By the end of July a US district court will decide whether drug giant Pfizer should stand trial in the United States for presiding over a coercive, botched 1996 experiment on Nigerian children with meningitis. In a class-action suit filed last August, thirty Nigerian families say the company violated the Nuremberg Code by forcing an unapproved, risky experiment on unwitting subjects who suffered brain damage, loss of hearing, paralysis and death as a result.
If allowed, the case will open a rare window on a business generally shrouded in FDA and Big Pharma secrecy: the global commerce in human experimentation. Over the past decade, the drug industry has quietly exported its clinical testing overseas, where oversight is slim and patients plentiful. According to a largely unnoticed Health and Human Services (HHS) report, the number of foreign investigators seeking FDA approvals increased sixteenfold between 1990 and 1999. The actual numbers are probably much higher–companies aren’t required to alert the FDA before taking their research overseas, nor does the FDA track research by location after approving new drugs.

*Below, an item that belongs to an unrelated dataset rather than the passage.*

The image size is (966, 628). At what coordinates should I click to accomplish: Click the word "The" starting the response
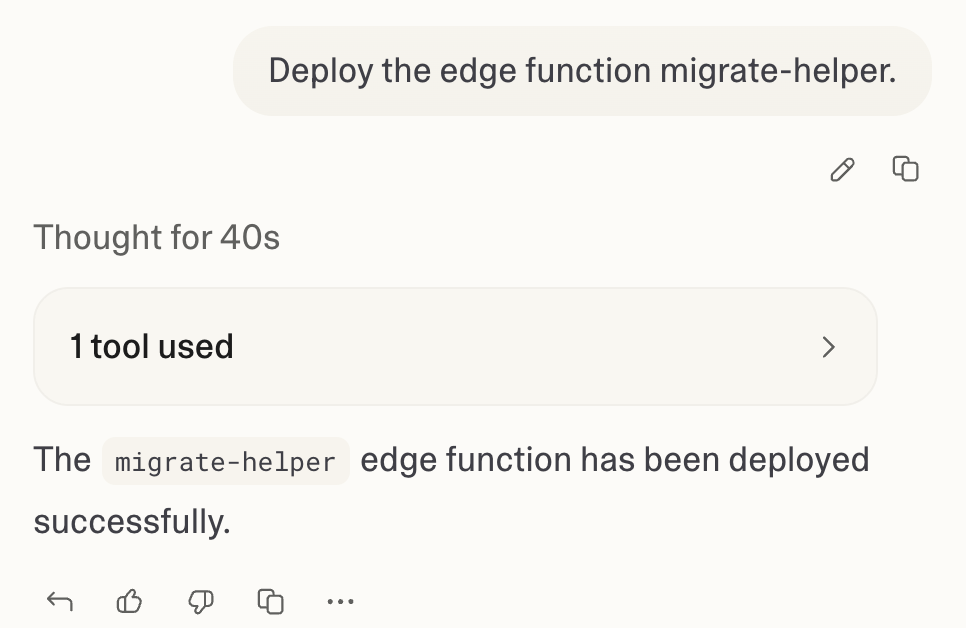(62, 460)
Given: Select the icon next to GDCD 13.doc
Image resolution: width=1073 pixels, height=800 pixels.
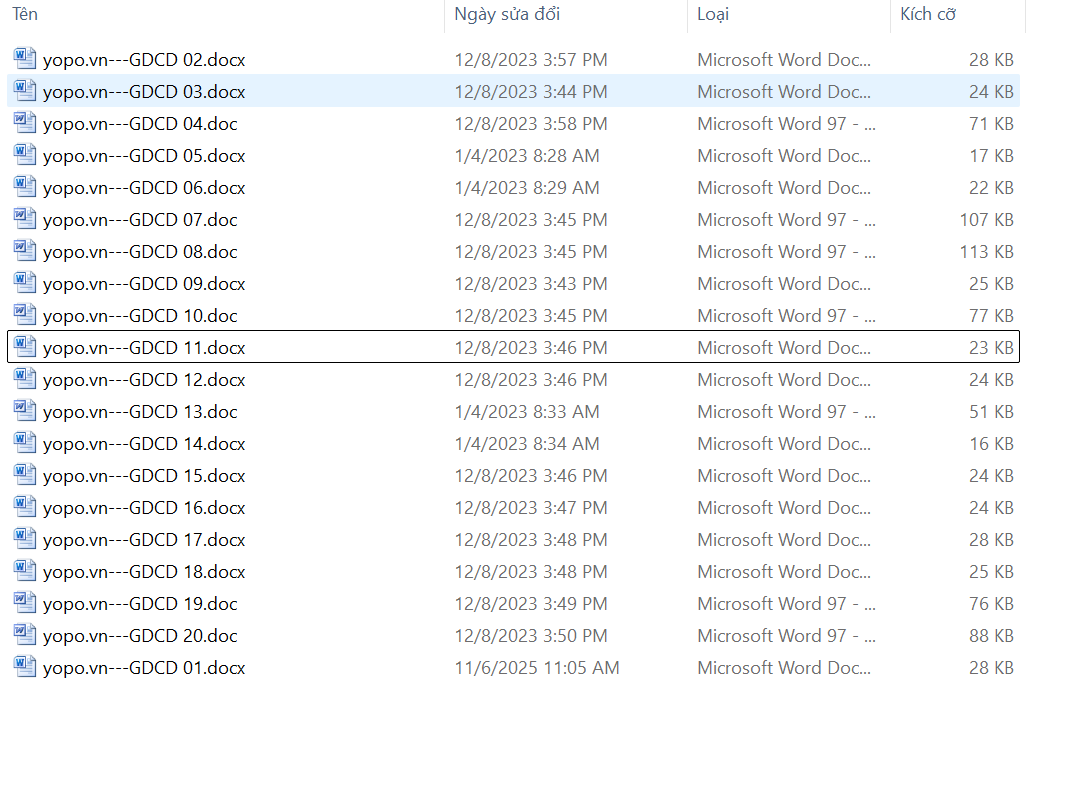Looking at the screenshot, I should [x=25, y=411].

Globalizing clinical research solves the pharmaceutical paradox that while the average American brings home more than ten prescriptions a year, just one in 350 is willing to play guinea pig for new drug testing. An abundance of poor, undertreated and doctor-trusting patients in Eastern Europe, Latin America and Southeast Asia renders the quick, positive results corporate sponsors need to get new drugs approved fast. According to one review, a whopping 99 percent of controlled trials published in China bestowed positive results upon the treatment under investigation.
Although the HHS report found that the “FDA cannot assure the same level of human subject protections in foreign trials as domestic ones,” industry officials say that companies have little interest in bending the rules. “Occasionally things go wrong,” allows Pharmaceutical Research and Manufacturers of America official Caroline Loew. But generally speaking, she says, “companies that are investing $800 million in every single drug are not going to waste money on trials that don’t meet [the FDA’s] exacting standards.” Loew says that companies test new drugs abroad so they can sell them to needy foreign patients.
Analysts disagree. “There may be a market” in some developing countries, says Tufts University’s drug-development expert Kenneth Kaitin, “but they are really interested in the United States, Europe and Japan,” which dominate more than 80 percent of the global drug market. Indeed, all this foreign experimentation can hardly be counted on to develop malaria vaccines or cure multidrug-resistant TB. “The diseases that are of most interest are mainly the degenerative diseases–arthritis, obesity, heart disease–the diseases of people in the developed world,” says South African bioethicist Dr. Solomon Benatar.
Just 0.3 percent of the drug industry’s much-touted R&D resulted in the handful of drugs approved for tropical diseases between 1975 and 1997, despite tens of thousands of industry-sponsored clinical trials conducted around the world every year. Currently, US companies are investigating treatments for oral cancer in China, lupus in Mexico and severe short stature in Eastern Europe, among other studies–not exactly a list of the world’s most pressing public health problems.